Discovering the BC Coast - Circa 1950
"The mountains and forests of British Columbia are so gigantic that man seems puny, and his slight inroads are comparatively insignificant. If, as I believe, the function of the artist is to express his reactions to his environment, he cannot but record the overwhelming preponderance of Nature, and omit his human element. Trees 200 feet high and mountains ranging from five to fifteen thousand feet so outscale man and his works that one hardly notices his presence."
- Weston, Undated Note
Weston found his British art training too constraining for British Columbia’s unique coast. He once told a friend, "it took a while to realize that you couldn’t paint Vancouver harbour to look like the mouth of the Thames."(2) The fierce Canadian land demanded more from its artists.
He had to free himself from the old training and develop a style that expressed the character of his new country.(3) "I made up my mind to study and know these things [the trees, mountains and shoreline] and to me the best way was by drawing and painting them constantly."(4)

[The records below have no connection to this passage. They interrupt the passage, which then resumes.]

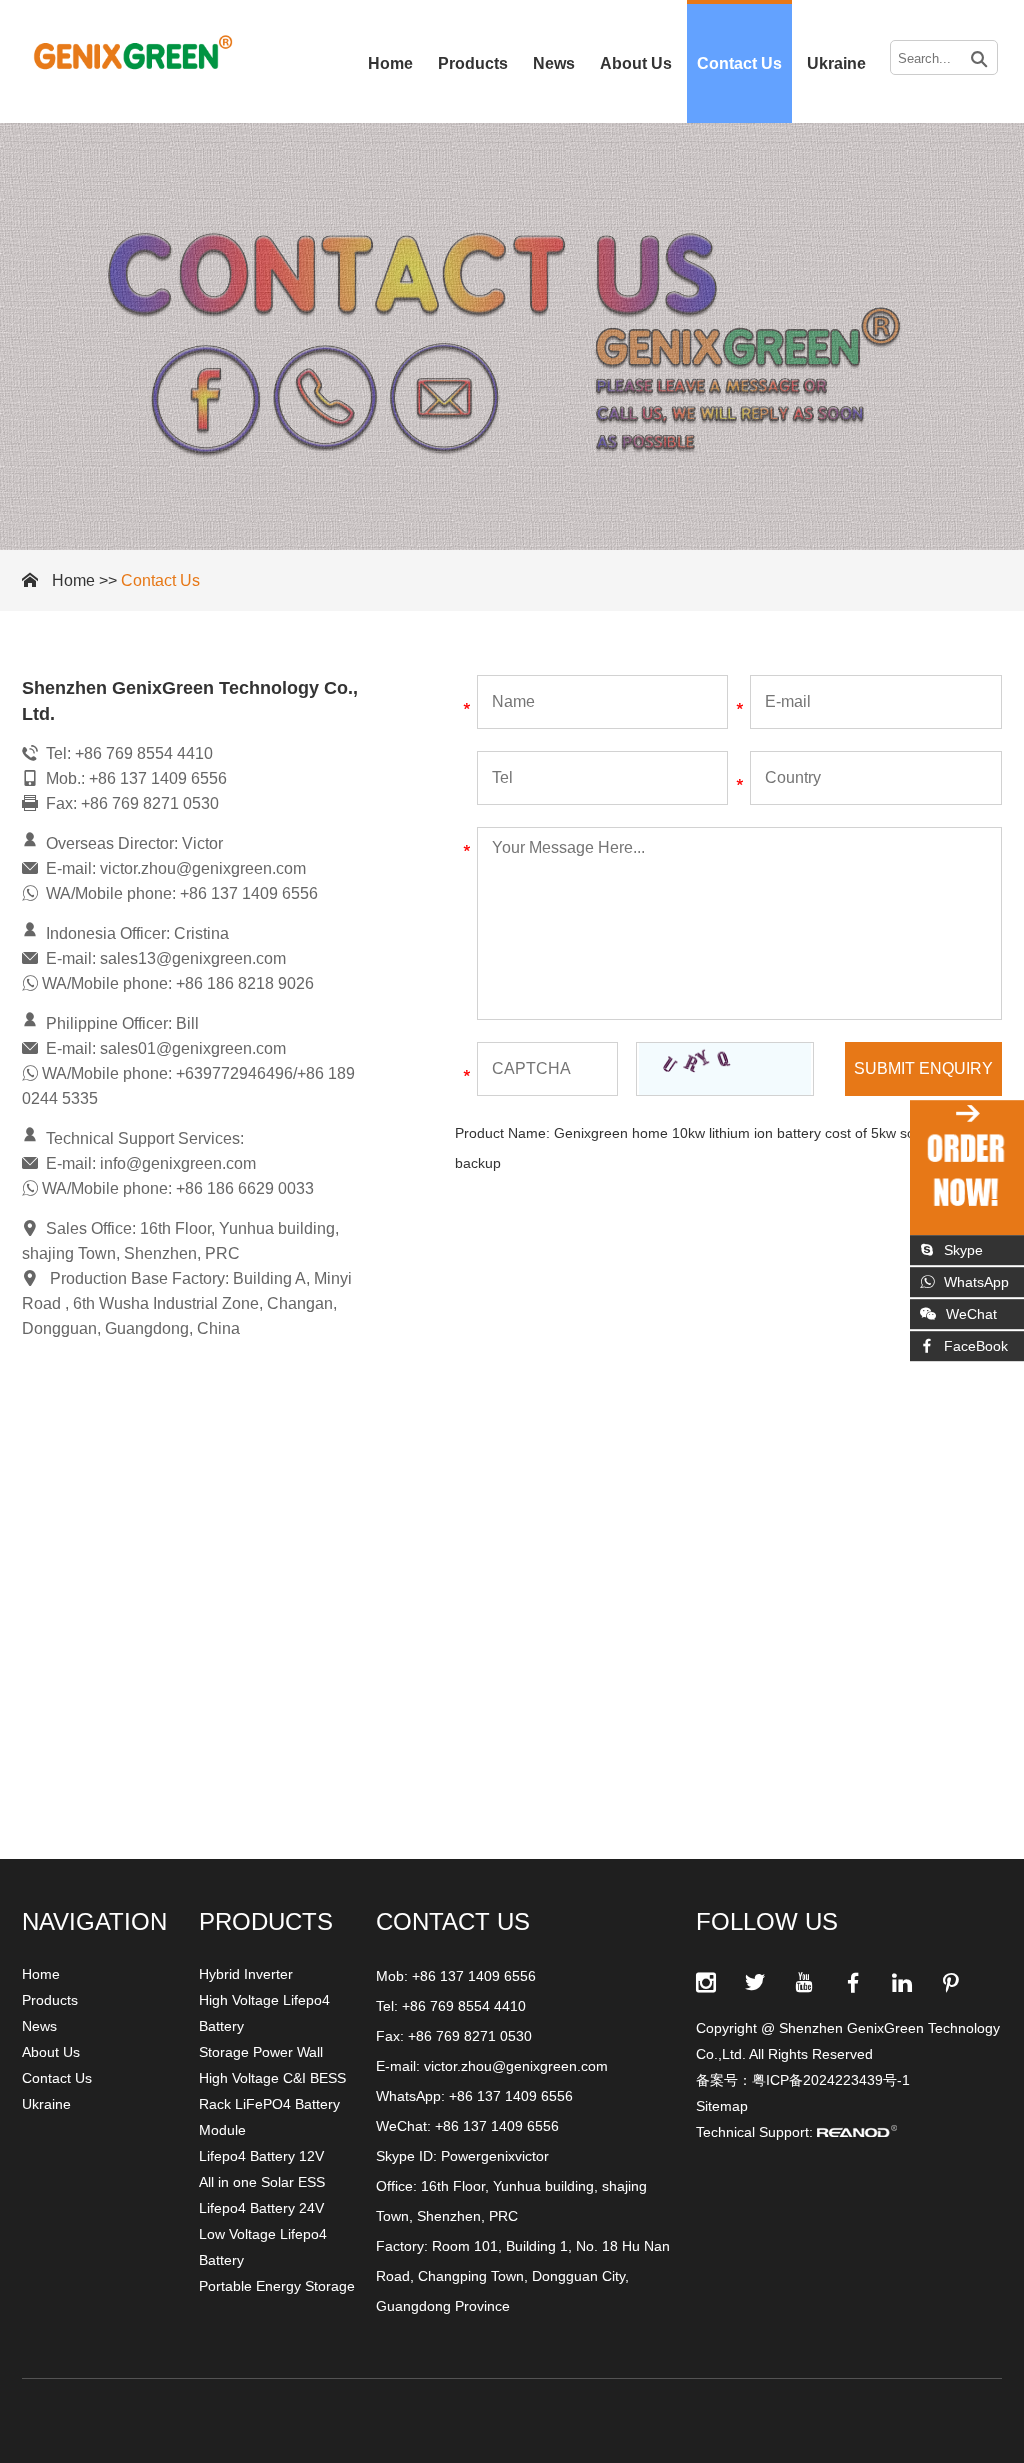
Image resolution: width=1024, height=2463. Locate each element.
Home (390, 63)
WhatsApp (976, 1282)
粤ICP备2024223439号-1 (831, 2080)
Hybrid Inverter (246, 1974)
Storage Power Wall (261, 2052)
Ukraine (836, 63)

Weston wanted his audience to be able to recognize the forms in his work and felt that paintings should represent what can be seen.(5) He thought "good art should be universal and unique. It must be founded on experiences common to many."(6) But he didn’t want to represent people on the canvas. "You wouldn’t want to put people into the paintings," he once said. "You’d spoil the whole thing."(7)
The new environment sparked Weston’s lifelong investigation of the landscape, one that didn’t include people, only wilderness. He savored the "silence and the solitude"(8) of each tree and mountain peak with every brush stroke and pencil sketch.